The details are important. USCIS will want the materials to offer a deep dive into the U.S. petitioner's thinking at the time of the crime and since. (And no, they won't be interested in how the immigrant is so in love that they're willing to overlook the petitioner's past.)

If the DHS is convinced that the petitioner truly poses no risk to the immigrant, the I-130 petition and the immigrant's application can move forward. If not, this is the end of the line. There is no appeal from the DHS's determination. Unfortunately, most cases are denied, with little explanation given other than to remind the petitioner of their criminal record.

What If an Arrest for One of These Crimes Didn't Result in a Conviction?

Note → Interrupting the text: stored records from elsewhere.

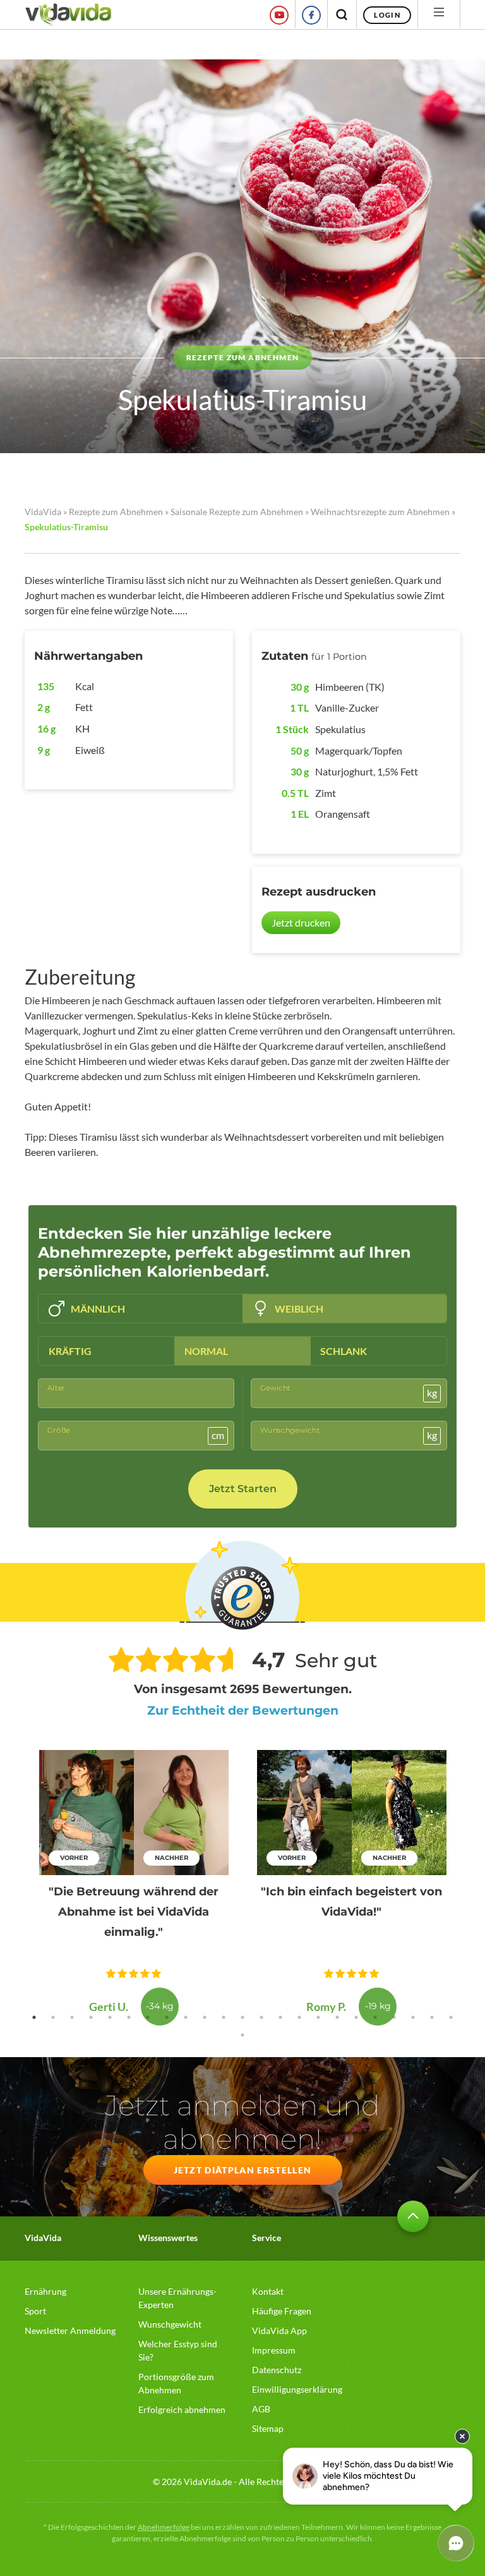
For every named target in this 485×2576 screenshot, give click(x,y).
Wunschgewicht (169, 2324)
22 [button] (432, 2017)
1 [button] (34, 2017)
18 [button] (356, 2017)
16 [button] (318, 2017)
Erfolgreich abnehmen (181, 2409)
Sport (35, 2311)
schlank (343, 1351)
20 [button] (394, 2017)
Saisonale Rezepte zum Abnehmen (237, 511)
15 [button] (299, 2017)
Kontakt (268, 2291)
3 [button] (72, 2017)
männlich (98, 1309)
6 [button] (129, 2017)
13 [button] (261, 2017)
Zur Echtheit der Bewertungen (242, 1710)
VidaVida (43, 511)
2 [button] (53, 2017)
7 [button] (147, 2017)
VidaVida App (279, 2330)
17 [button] (337, 2017)
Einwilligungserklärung (297, 2389)
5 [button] (110, 2017)
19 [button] (375, 2017)
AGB (261, 2408)
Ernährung (45, 2291)
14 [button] (280, 2017)
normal (206, 1351)
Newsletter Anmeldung (70, 2330)
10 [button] (204, 2017)
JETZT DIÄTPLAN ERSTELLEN (243, 2170)
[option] (133, 1888)
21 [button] (413, 2017)
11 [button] (223, 2017)
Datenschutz (276, 2369)
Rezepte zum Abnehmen (116, 511)
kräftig (70, 1351)
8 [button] (166, 2017)
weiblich (299, 1309)
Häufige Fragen (281, 2311)
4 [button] (91, 2017)
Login (387, 15)
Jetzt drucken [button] (301, 922)
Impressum (274, 2350)
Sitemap (268, 2428)
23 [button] (451, 2017)
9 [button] (185, 2017)
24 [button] (242, 2035)
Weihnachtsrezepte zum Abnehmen (380, 511)
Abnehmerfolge (163, 2527)
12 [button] (242, 2017)
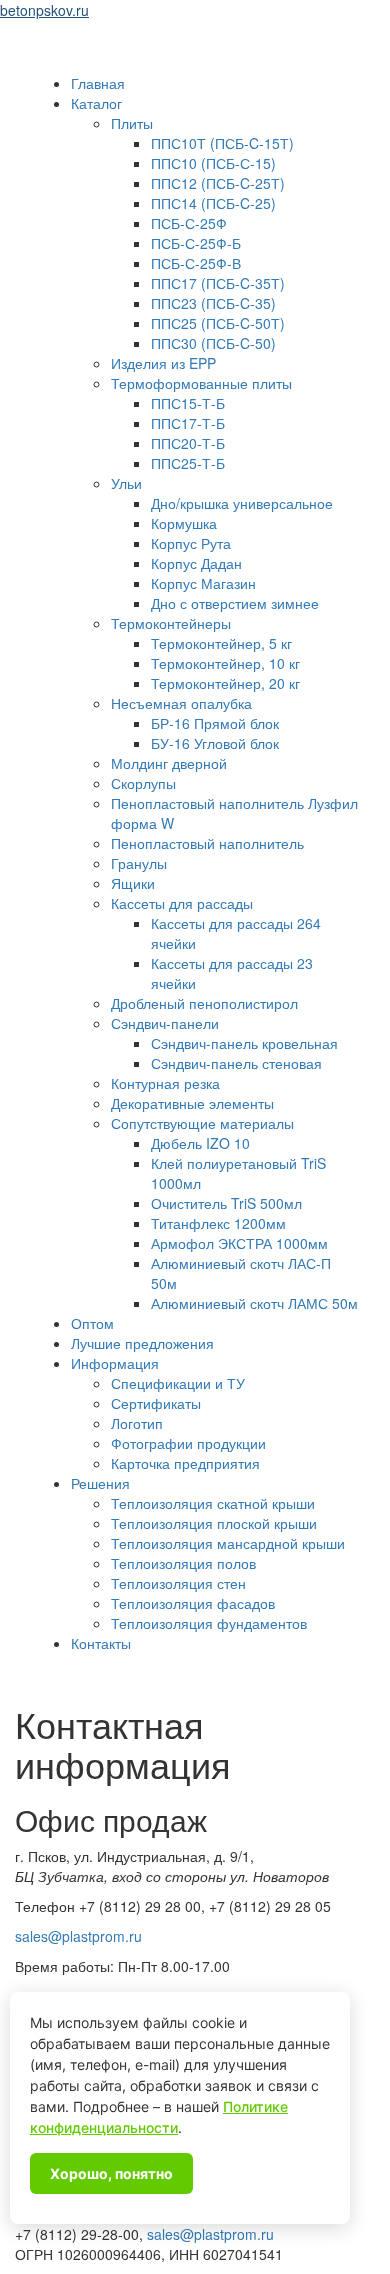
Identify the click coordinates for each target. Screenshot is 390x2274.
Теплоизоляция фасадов (193, 1603)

A petitioner who was innocent of the crime they were charged with should not, ultimately, be blocked from petitioning for a family immigrant. But USCIS is cautious in such cases, and could look at the petitioner's record for other instances of criminal history, even if they're not on the above list. If it appears that the petitioner poses any risk to the safety or well-being of the foreign national, they could deny the application. (See the 2007 USCIS Aytes Memo for details.)

Getting Legal Help

Because of the complexities of interpreting criminal law in the context of immigration law, and the high stakes (with a likelihood of denial), it would be wise to get an attorney's help with this filing. The attorney can evaluate the facts and law, prepare the paperwork and legal memos explaining why the petitioner doesn't pose a risk to the immigrant, and make sure everything gets done right the first time.